Record excerpts —
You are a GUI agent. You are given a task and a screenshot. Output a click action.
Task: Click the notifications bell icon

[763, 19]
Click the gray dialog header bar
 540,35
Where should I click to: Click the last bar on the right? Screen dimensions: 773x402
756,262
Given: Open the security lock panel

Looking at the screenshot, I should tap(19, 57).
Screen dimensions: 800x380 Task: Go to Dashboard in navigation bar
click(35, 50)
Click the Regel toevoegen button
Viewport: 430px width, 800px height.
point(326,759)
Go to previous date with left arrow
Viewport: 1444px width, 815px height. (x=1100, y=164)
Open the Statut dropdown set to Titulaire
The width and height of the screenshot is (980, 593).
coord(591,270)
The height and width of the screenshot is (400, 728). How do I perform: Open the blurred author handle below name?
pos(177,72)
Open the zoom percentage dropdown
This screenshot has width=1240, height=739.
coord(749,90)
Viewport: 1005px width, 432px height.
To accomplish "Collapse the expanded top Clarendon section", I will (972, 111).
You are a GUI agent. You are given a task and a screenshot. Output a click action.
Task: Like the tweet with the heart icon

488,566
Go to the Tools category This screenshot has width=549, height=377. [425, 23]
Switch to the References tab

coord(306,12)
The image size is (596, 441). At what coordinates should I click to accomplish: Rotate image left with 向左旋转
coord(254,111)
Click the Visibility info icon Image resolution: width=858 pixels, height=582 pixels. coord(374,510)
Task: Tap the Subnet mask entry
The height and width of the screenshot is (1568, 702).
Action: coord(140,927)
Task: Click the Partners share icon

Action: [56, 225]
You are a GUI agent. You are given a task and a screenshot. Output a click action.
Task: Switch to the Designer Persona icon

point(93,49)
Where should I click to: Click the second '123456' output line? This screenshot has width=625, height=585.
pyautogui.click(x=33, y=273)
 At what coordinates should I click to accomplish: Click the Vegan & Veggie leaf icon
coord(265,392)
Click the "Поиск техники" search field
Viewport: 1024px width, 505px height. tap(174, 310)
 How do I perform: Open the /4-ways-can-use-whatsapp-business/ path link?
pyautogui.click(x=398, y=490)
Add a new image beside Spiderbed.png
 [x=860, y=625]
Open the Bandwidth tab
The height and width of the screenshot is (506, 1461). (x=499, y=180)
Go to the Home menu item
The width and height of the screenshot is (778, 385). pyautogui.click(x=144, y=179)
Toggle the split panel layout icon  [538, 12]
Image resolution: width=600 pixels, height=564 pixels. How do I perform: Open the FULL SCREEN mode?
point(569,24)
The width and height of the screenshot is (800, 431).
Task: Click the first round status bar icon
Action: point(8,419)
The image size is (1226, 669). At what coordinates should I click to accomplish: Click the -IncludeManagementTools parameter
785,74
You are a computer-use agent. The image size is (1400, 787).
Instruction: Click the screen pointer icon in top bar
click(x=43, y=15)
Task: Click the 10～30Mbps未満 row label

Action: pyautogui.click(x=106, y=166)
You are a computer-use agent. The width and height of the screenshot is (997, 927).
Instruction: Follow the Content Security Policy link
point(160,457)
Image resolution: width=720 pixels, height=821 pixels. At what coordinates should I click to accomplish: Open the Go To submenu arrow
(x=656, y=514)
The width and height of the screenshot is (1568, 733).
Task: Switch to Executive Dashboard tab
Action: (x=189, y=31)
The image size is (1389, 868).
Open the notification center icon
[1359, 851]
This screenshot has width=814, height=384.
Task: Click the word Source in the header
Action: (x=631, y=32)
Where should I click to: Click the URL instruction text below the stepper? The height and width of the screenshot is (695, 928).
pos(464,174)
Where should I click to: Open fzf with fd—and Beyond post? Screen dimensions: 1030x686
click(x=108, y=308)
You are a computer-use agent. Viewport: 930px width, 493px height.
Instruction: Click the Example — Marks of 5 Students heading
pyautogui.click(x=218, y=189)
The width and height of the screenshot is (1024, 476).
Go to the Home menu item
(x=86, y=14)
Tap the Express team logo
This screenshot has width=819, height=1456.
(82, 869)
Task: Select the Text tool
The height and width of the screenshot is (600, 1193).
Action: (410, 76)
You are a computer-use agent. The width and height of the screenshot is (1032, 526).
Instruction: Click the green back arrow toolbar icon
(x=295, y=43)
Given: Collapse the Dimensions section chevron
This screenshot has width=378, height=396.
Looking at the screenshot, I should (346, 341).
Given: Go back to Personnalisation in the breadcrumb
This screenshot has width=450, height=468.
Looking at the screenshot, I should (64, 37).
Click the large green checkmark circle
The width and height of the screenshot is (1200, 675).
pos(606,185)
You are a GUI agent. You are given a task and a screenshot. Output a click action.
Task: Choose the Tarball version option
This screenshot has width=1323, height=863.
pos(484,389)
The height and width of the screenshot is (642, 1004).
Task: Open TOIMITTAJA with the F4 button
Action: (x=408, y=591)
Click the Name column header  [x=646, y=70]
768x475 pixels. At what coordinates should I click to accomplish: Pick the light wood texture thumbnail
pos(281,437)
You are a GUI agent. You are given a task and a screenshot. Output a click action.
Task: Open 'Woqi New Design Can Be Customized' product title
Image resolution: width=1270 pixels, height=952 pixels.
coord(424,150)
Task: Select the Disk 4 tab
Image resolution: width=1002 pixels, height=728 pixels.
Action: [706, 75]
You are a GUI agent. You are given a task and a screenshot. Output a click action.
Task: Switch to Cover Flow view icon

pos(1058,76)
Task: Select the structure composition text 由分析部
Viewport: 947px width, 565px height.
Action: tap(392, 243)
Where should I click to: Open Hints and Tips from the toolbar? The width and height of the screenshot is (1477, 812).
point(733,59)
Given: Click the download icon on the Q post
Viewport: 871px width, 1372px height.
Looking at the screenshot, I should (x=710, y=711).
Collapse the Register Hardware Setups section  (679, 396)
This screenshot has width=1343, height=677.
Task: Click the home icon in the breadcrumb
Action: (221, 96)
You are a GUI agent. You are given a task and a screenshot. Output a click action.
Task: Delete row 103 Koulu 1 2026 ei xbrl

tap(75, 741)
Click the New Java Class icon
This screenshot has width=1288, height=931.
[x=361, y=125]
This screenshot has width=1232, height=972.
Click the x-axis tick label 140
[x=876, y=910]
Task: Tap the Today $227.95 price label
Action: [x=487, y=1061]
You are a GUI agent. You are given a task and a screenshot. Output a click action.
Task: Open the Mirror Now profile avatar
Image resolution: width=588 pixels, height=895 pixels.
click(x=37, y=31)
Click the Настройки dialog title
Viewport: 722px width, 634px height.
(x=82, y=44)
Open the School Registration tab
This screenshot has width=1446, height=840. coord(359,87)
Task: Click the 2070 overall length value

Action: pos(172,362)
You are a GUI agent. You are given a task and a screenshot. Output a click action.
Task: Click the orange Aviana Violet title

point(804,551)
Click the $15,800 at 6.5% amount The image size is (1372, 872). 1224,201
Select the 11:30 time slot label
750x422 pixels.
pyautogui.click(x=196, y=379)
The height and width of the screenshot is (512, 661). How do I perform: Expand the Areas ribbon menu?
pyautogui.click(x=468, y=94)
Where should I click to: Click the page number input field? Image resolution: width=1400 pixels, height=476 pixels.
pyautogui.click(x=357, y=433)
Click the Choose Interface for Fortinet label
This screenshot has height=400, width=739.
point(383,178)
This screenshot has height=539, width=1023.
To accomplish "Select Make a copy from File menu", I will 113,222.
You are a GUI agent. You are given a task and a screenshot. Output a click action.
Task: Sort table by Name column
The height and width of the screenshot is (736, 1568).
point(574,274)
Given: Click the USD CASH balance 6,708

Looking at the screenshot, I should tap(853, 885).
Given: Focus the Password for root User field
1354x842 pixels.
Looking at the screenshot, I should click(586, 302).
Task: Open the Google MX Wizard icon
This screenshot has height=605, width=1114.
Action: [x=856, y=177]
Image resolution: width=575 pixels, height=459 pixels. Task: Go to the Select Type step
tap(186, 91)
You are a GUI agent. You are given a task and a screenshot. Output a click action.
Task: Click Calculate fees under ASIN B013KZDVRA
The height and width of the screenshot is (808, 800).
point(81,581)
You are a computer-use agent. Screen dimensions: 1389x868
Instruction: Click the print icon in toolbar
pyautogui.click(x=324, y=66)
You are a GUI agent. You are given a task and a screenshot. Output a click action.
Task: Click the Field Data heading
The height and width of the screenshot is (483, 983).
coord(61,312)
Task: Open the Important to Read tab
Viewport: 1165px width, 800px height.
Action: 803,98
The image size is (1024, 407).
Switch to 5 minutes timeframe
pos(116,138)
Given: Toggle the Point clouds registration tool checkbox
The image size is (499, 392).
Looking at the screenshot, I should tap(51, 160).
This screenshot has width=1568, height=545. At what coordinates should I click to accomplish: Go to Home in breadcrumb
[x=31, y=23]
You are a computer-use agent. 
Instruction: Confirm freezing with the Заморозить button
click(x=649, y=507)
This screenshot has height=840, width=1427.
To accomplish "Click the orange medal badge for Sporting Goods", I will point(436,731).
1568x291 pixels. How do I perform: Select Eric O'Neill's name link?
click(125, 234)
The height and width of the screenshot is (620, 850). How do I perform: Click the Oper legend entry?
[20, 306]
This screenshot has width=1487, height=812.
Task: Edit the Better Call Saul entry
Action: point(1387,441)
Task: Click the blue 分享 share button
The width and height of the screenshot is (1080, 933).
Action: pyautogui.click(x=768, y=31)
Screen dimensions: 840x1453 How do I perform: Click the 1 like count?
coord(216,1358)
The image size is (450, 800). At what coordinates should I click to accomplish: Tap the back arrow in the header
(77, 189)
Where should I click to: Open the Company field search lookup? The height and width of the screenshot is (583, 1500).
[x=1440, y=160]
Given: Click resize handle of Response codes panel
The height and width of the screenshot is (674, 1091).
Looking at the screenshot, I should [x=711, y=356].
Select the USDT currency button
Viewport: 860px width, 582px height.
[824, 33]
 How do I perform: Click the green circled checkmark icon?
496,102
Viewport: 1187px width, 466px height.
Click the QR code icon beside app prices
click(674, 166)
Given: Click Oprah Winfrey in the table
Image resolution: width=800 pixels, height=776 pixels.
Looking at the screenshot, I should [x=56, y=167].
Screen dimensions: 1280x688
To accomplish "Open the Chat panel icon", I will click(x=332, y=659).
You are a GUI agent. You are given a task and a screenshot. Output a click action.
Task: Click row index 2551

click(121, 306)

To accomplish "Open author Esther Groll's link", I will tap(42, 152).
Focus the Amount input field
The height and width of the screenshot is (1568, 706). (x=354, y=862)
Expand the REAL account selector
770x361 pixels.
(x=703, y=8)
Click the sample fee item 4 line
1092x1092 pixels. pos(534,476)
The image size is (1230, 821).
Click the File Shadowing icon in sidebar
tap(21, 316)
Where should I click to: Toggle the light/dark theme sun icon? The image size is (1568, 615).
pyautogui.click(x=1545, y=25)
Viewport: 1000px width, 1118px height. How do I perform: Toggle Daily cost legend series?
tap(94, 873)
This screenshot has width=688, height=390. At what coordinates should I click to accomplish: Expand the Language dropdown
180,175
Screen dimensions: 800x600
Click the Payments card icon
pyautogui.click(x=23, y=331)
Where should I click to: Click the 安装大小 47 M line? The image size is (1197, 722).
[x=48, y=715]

Assigned task —
Repeat only the lines starting at the one that contains "This screenshot has width=688, height=390." and ending at the last line above, exactly as written.

Written response —
This screenshot has width=688, height=390. At what coordinates should I click to accomplish: Expand the Language dropdown
180,175
Screen dimensions: 800x600
Click the Payments card icon
pyautogui.click(x=23, y=331)
Where should I click to: Click the 安装大小 47 M line? The image size is (1197, 722).
[x=48, y=715]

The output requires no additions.